Non-competition clauses (CO arts. 340-340c)
A non-compete clause is enforceable only if it is :
- in writing;
- limited in time, space and activity to a reasonable extent;
- justified by the employee’s access to clients or trade secrets;
- balanced by adequate compensation (in practice) or a manifestly reasonable scope.
Most Swiss non-compete clauses are overbroad and at least partially unenforceable.

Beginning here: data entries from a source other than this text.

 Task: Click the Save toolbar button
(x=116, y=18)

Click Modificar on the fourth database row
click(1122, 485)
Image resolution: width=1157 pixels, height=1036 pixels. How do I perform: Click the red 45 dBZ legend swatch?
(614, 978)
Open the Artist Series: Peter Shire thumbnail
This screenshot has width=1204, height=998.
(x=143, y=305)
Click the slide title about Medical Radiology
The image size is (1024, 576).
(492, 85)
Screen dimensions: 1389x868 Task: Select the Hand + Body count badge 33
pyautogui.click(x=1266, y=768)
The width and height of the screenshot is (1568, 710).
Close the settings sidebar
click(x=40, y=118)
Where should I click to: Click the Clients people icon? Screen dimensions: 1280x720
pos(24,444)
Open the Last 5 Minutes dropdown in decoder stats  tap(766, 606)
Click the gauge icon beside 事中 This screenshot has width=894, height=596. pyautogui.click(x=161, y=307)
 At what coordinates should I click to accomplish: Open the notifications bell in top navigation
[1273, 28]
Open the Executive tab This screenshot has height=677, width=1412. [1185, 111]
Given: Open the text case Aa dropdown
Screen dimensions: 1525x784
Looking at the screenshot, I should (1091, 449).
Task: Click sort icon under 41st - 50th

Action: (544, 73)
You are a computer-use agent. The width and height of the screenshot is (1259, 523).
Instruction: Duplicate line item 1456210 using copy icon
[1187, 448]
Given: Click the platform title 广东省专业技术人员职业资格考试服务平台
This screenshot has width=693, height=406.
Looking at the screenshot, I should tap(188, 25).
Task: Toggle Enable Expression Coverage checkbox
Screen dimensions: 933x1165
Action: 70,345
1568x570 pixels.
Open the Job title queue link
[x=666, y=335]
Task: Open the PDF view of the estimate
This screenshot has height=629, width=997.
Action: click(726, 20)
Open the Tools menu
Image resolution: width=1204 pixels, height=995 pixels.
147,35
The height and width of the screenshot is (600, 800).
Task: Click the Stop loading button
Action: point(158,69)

The firm contests them and obtains judicial reduction or invalidation.
Procedure before the Prud’hommes
- Conciliation phase (1-3 months) — first step, often resolving the dispute by agreement.
- Judgment phase (6-12 months) if no agreement is reached.
- Appeal to the Cour de justice — Chambre des Prud’hommes within 30 days.
- Appeal to the Federal Tribunal in cases above the value threshold.
Court fees are free up to CHF 30’000 of dispute value; above that threshold, moderate fees apply.
What you receive
- A pre-litigation analysis of your case within the first consultation.
- Drafting of the demand letter to the employer.
- Conciliation request and conciliation hearing.
- Full judicial representation if conciliation fails.
- Coordination with social-security claims (unemployment, daily-loss insurance) in parallel.
Related pages
- Family law — general practice — for divorce-related employment questions
First consultation CHF 50.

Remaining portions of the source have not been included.